Ce n’est pas un hasard si un besoin de renouveau de la classe politique a surgi à l’horizon, en réaction à une classe ternie par l’usure des deux leaders de Nida et d’Ennahdha et de leurs discussions au coin du feu sur l’avenir du pays. Ce n’est pas un hasard si des leaders ayant une bonne image ont surgi soudainement à la faveur d’une conjoncture obscure frappée par un pessimisme généralisé de la population, comme les têtes de liste indépendante d’« Al-Afdhel » de l’Ariana (38,45% des suffrages) conduite par Fadhel Moussa ou de la liste citoyenne « La Marsa change » (35,21%) de Slim Mehrzi, pour ne prendre que deux exemples de listes des environs de Tunis. Des listes qui ont présenté des programmes proches des attentes réelles des habitants de leurs localités respectives, et qui ont battu haut la main de gros calibres dans leurs localités, comme Nida et Ennahdha et d’autres partis. Slim Mehrzi est une personnalité locale connue, un pédiatre de bonne réputation, qui fait de bonnes actions pour ses patients et pour les gens, et aussi un ancien sportif, volleyeur de l’ASM. Fadhel Moussa est, lui, une personnalité qui avait déjà un rayonnement national, puisqu’il était membre de l’Assemblée Nationale Constituante (président d’une de ses commissions), à l’intérieur de laquelle il s’est illustré par ses prises de position favorables aux droits et libertés. Ancien doyen de la Faculté des sciences juridiques, politiques et sociales de Tunis, spécialiste de droit administratif et de droit de l’environnement, ancien membre du parti Al-Massar duquel il a démissionné à la suite des élections législatives de 2014, où il a été battu, il rebondit aujourd’hui dans sa propre localité, plébiscité même. Il est vrai qu’il avait déjà une base électorale à l’Ariana, puisqu’il s’y est présenté en 2011 et 2014. Pragmatique, communicateur, débatteur et fonceur, ayant aussi une capacité d’écoute, Fadhel Moussa a su s’entourer dans sa liste de bonnes têtes appropriées pour l’expérimentation de la démocratie participative locale, inscrite dans la Constitution.

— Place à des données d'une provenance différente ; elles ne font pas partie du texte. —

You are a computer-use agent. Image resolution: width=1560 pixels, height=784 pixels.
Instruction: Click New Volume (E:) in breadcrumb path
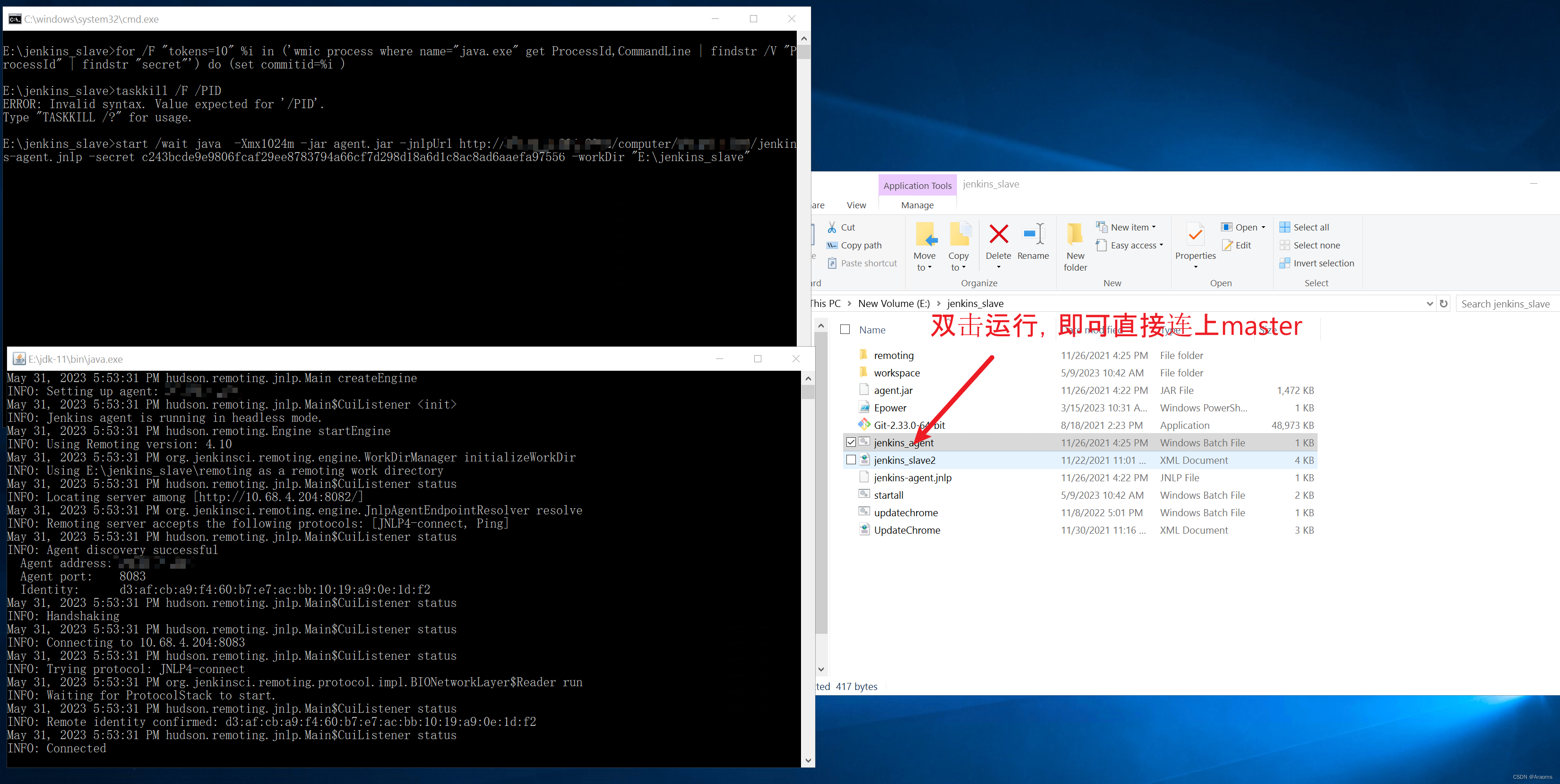click(893, 303)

En somme, il est certain que les Municipales ont mis à rude épreuve la grande coalition laïco-islamiste. Il faut reconnaître que les grands partis, Ennahdha et Nida, respectivement en 2 et 3e position après les Indépendants dans l’ensemble du pays, ainsi que les autres partis, ont été secoués par les Municipales. Ils ont subi un choc thermique, comme le montre l’appel au vote de ses partisans, ou plutôt l’appel au secours, lancé par le directeur exécutif de Nida, Hafedh Caïd Essebsi, le jour même des élections, violant manifestement la règle du silence électoral. On va certainement observer un jeu politique désormais parallèle dans le pays : un jeu national législatif inchangé, autour des grands alliés au gouvernement, et un autre jeu local constitué par d’autres rapports de force autour des Indépendants. Maintenant le local va apprendre à faire des compromis comme au niveau national, comme l’exige la transition démocratique…et les rapports de force aux conseils municipaux.